Course number: 19891

Spring 2005

Meeting MW 2:00-3:15

GMCS #308

San Diego State University

Final Exam: Mon. May 16, 1:00-3:00

**Professor**: Mike O'Sullivan

**Web page**: http://www.rohan.sdsu.edu/~mosulliv

**Email**: mosulliv@math.sdsu.edu

**Office**: GMCS #579, ext. 594-6697

**Office Hours**: M 3:15-5:00, W 3:15-5:00, F 1:00-2:30.

Other times: by appointment.

## Detailed Information

## Course Description

We will study algebraic geometry, one of the richest and oldest areas of
mathematics. During the 20th century, the theoretical and very
abstract side of the subject was prominent, but with the availability
of computers, the computational roots have been reinvigorated.
This course will develop the theory behind the computational tools.

What is algebraic geometry? Think back to high-school algebra where
you graphed polynomial equations and perhaps found the interestection
of plane curves defined by polynomials.
Now think about higher dimensional space and look at intersections of
hyper-surfaces defined by polynomial equations.
What is the dimension? How many components are there? What is the
simplest way to describe the intersection? These are some
fundamental questions of algebraic geometry.
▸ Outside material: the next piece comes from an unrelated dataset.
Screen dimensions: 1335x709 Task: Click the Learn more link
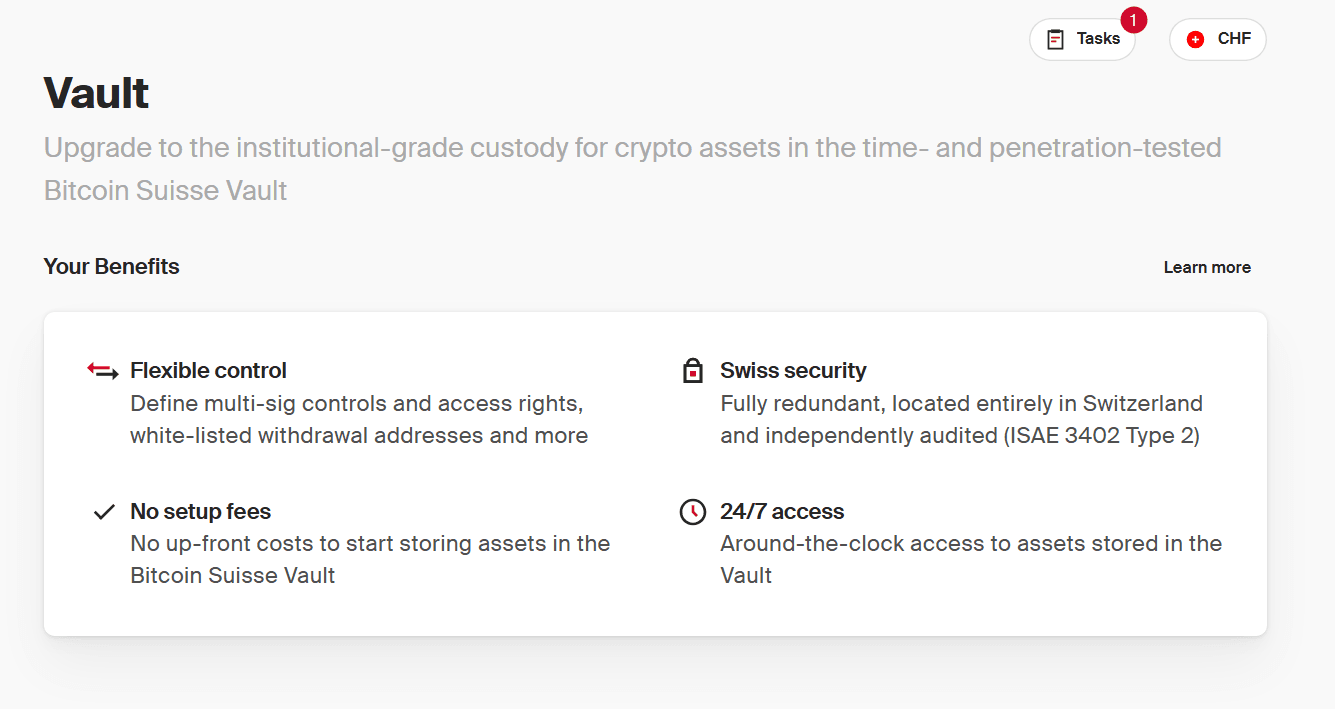(x=1207, y=267)
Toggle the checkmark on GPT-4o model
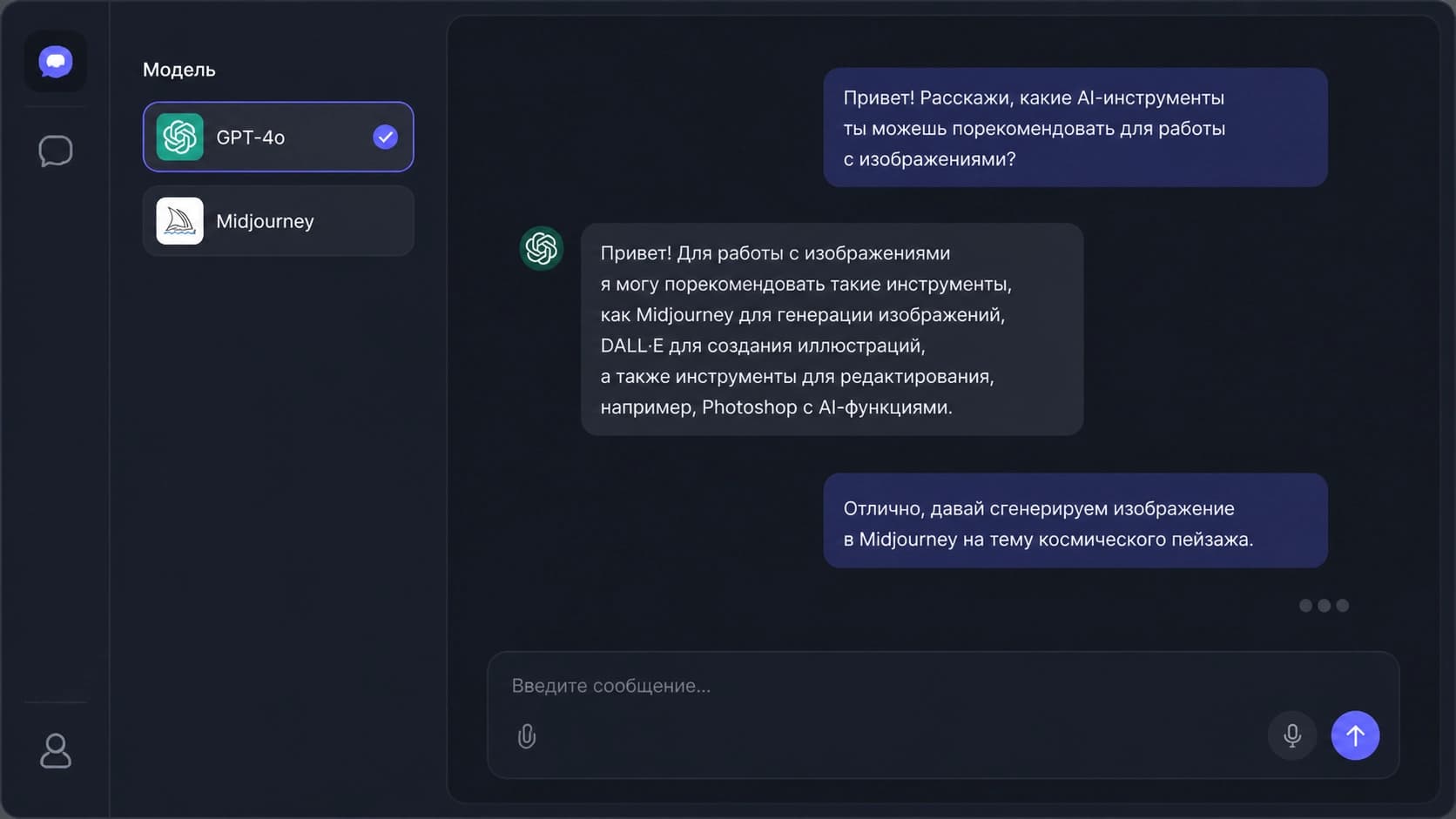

The textbook we are using is excellent. I hope to cover the core
material, chapters 1-4, and then let student interest guide the rest
of the semester. There will be homework assignments with proofs and
compational exercises. I expect to incorporate computer assignments
as well. There will also be a final project, with a great deal of
latitude in choice of topic. You may focus on theoretical questions,
implementation of an algorithm, an applied problem, or some
combination. You may also develop an educational module for advanced
high-school students.

## Required Materials

Cox, Little, O'Shea * Ideals, Varieties, and Algorithms: An
Introduction to Computational Algebraic Geometry and Commutative
Algebra* 2nd Ed., Springer-Verlag, 1997.

## Prerequisites

A good understanding
of the basics of groups, rings and fields (Math 521A and 521B is enough).
In particular you might want to review the following.
- Polynomial ring in one variable: The division theorem, greatest
common divisor, Euclidean algorithm, the correspondence between
factors and roots, unique factorization.
- Integral Domains: ideals, the quotient of an integral domain by an
ideal, homomorphisms. The field of quotients of an ideal (I will cover this).
- Linear Algebra: nullspace, subspace, dimension, basis.